Input

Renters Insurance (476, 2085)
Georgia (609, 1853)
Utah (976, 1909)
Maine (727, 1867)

* * *

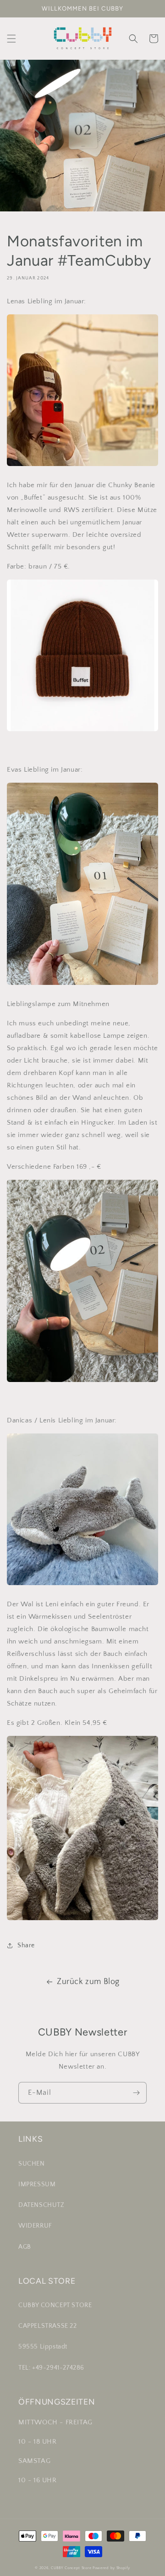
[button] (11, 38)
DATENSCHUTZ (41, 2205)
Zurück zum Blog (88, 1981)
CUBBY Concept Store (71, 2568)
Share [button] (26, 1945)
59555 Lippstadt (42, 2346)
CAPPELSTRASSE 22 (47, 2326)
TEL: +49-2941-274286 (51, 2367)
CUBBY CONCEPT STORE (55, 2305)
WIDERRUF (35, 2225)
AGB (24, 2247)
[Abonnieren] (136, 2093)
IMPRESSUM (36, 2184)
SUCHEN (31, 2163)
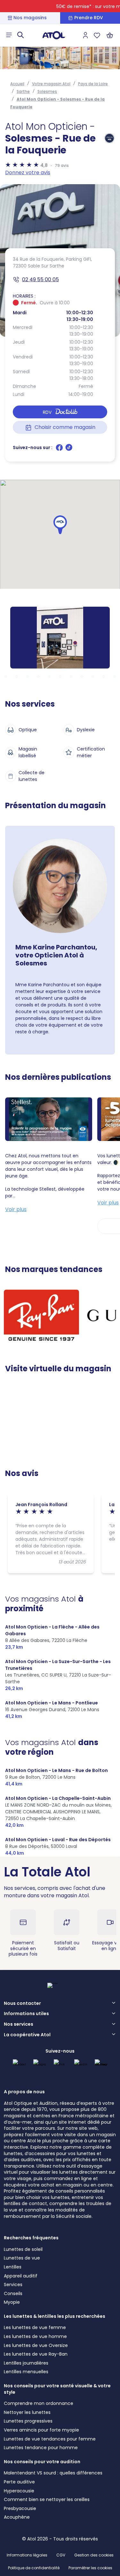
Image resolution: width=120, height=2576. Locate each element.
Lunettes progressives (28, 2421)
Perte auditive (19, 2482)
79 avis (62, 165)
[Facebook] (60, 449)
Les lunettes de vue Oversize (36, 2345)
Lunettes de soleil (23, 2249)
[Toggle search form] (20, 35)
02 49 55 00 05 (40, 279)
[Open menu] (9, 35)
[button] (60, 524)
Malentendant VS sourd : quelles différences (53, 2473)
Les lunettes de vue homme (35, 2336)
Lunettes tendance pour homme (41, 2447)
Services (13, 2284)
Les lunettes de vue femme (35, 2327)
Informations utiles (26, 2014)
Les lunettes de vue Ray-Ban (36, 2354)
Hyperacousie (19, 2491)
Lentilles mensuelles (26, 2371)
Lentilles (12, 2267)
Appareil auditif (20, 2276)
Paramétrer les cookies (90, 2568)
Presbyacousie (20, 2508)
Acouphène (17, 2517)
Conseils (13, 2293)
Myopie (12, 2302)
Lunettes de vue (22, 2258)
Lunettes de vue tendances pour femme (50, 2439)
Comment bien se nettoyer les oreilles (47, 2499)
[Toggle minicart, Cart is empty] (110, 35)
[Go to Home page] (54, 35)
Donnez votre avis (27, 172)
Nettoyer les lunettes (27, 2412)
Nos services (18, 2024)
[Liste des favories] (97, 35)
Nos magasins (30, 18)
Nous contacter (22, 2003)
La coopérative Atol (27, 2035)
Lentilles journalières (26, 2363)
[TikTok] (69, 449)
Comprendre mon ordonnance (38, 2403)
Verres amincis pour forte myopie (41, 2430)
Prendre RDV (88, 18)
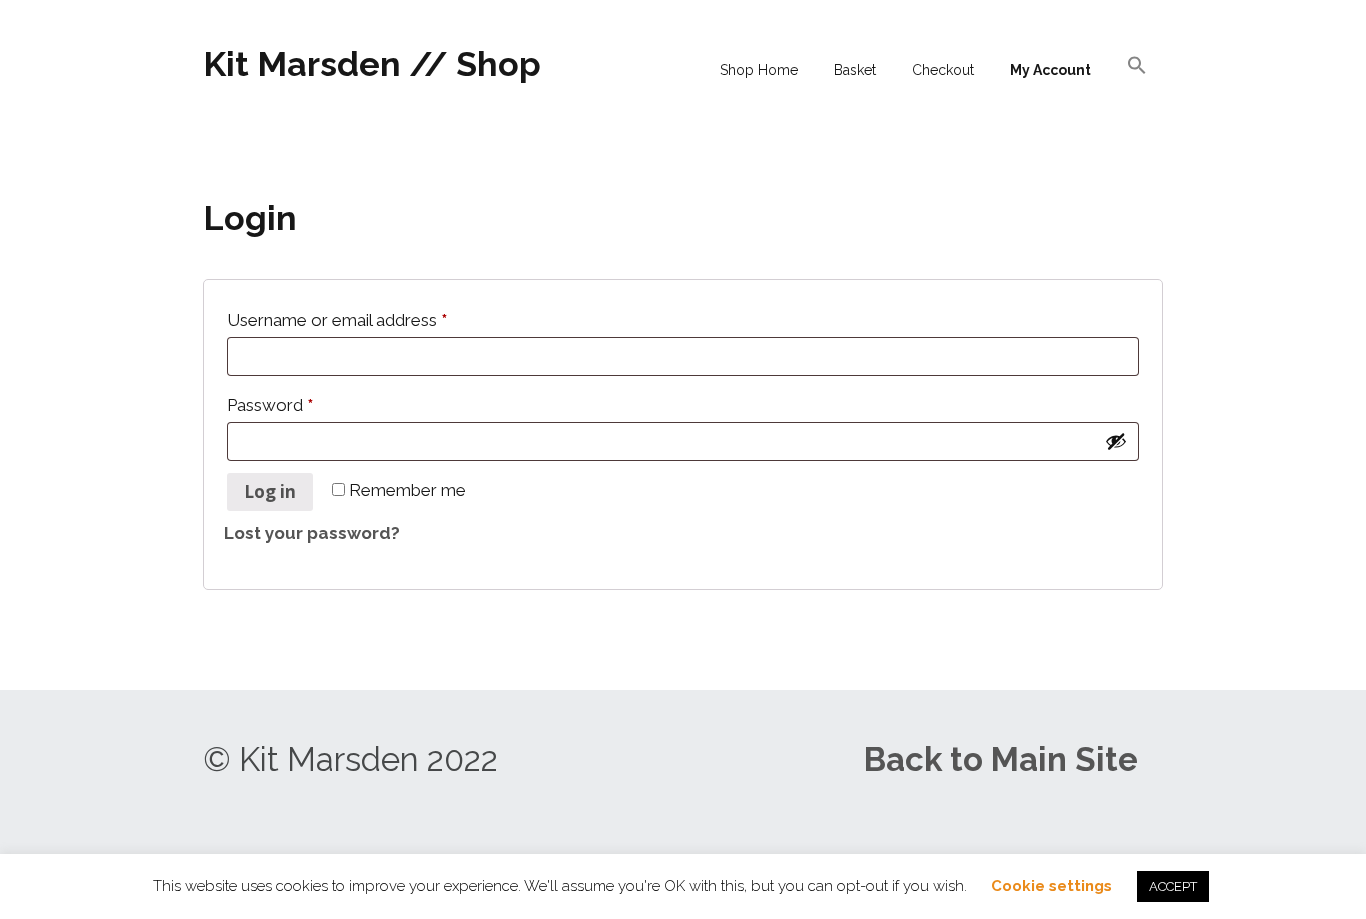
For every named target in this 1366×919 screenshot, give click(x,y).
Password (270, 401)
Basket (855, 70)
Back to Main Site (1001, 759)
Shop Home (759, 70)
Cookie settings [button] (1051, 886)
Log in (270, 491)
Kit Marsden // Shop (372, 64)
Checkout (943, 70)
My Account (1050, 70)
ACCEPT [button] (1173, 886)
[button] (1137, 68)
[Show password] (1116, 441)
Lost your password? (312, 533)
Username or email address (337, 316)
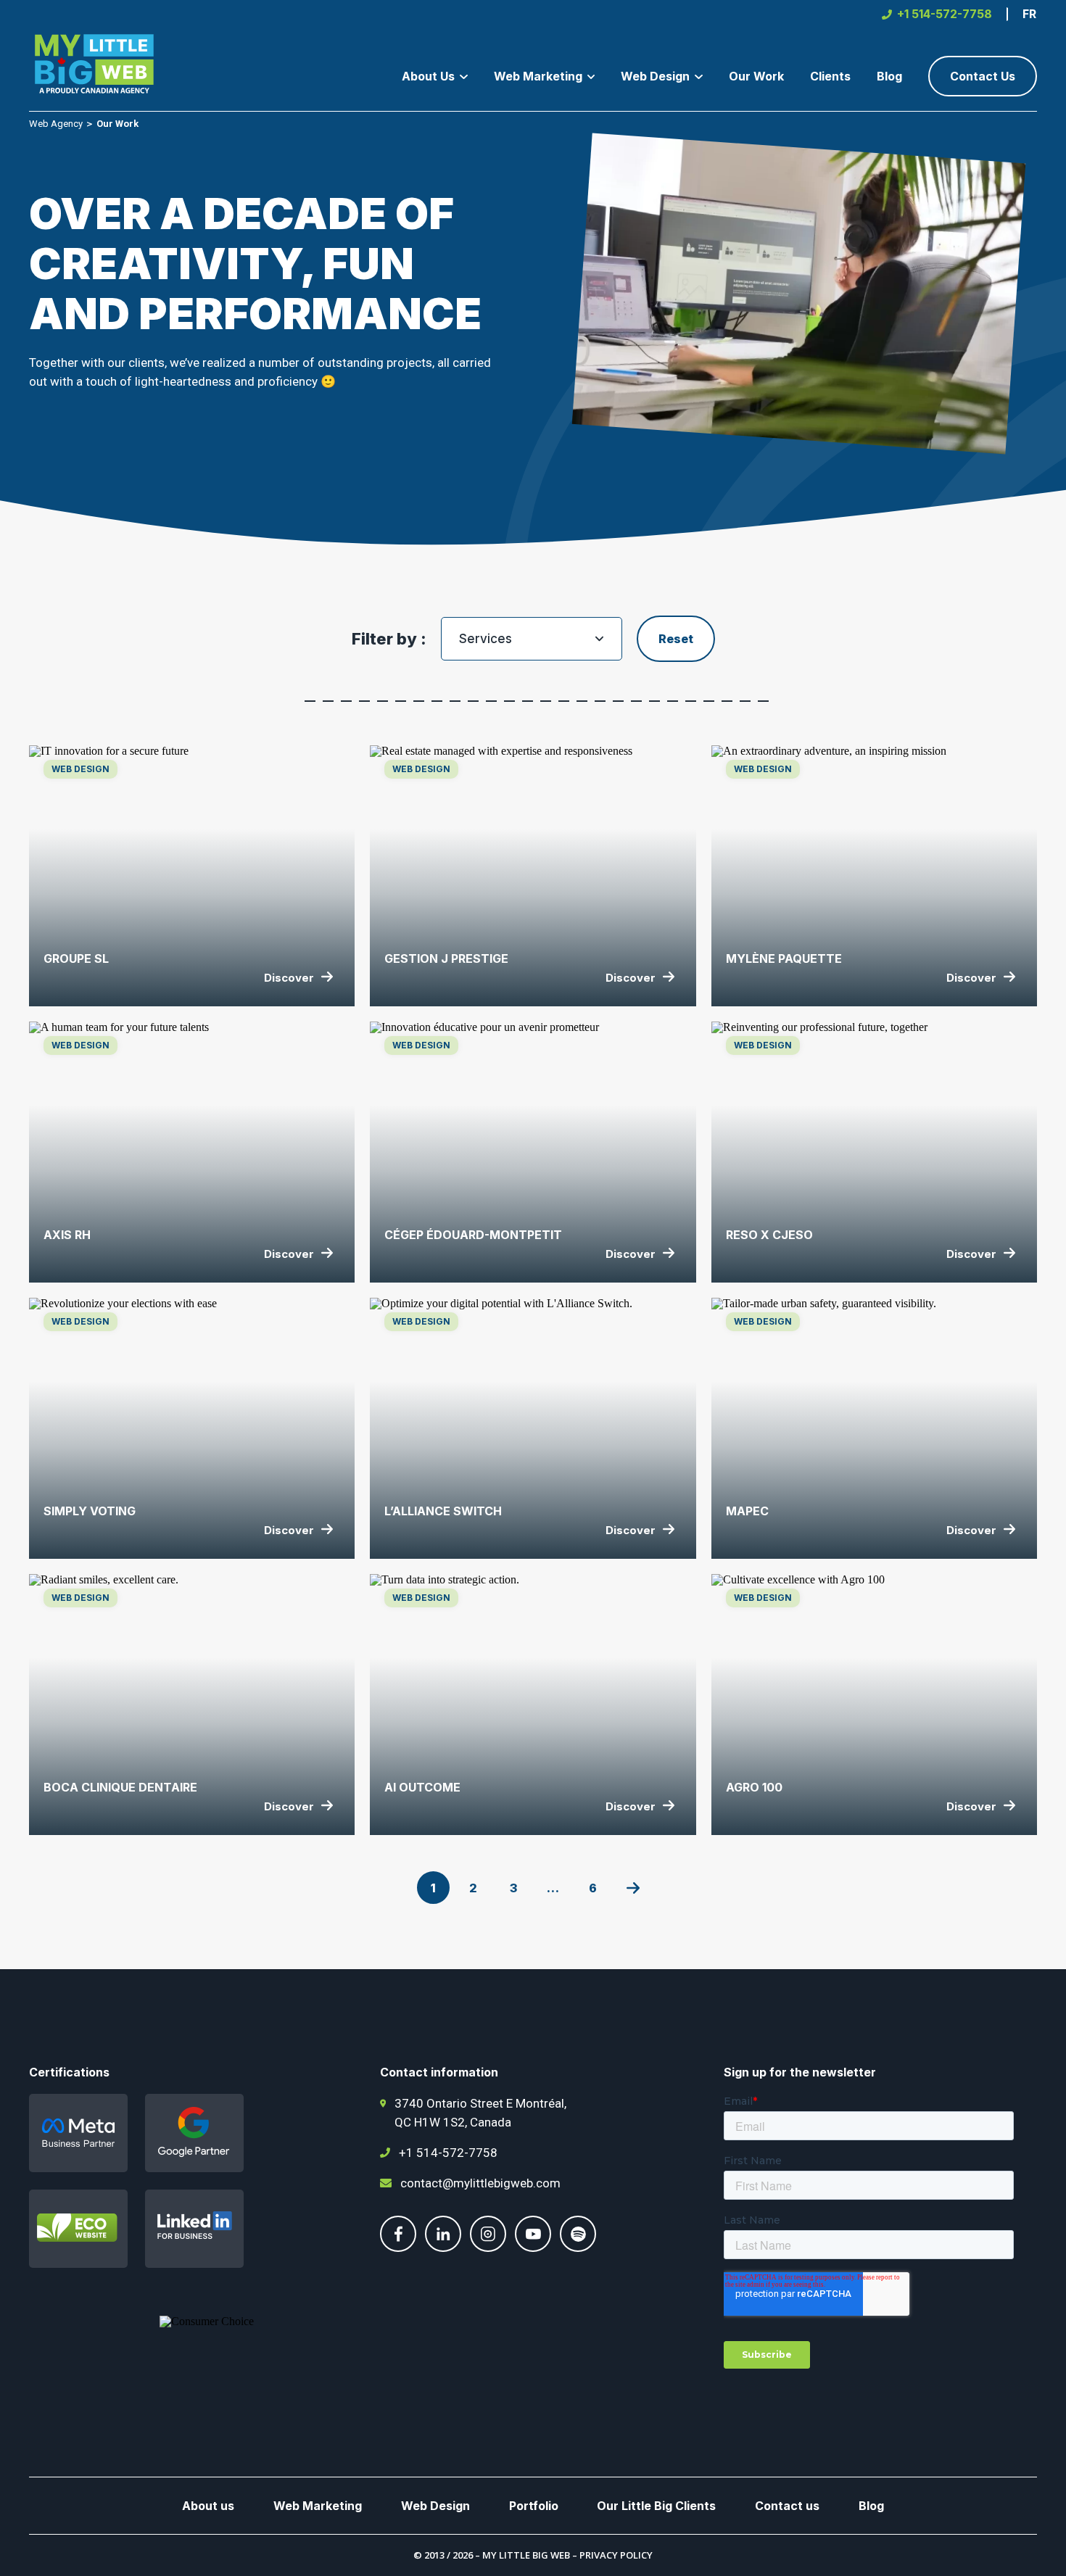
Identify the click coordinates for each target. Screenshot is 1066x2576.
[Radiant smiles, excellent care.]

---

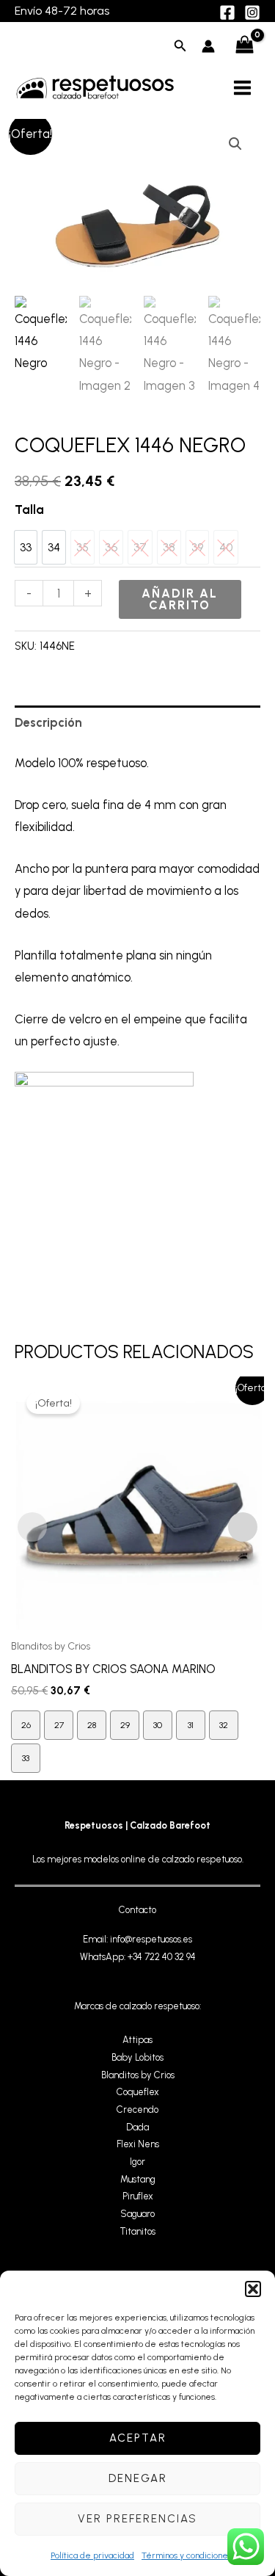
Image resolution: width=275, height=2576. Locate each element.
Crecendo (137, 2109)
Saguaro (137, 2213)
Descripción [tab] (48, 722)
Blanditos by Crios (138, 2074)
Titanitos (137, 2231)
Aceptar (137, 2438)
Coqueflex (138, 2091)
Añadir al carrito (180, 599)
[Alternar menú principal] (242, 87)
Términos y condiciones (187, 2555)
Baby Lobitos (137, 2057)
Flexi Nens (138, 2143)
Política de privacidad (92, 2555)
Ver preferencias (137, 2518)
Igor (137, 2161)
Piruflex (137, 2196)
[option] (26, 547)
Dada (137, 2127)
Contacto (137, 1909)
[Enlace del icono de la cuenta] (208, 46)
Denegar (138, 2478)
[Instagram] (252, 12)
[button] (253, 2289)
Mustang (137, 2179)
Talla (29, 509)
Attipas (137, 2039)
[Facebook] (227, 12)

How to complete this task
Look through the records for the word "element". Every line that has it should be copied.

Solution to this exercise
Image resolution: width=120, height=2576. Locate each element.
Image resolution: width=275, height=2576. Locate each element.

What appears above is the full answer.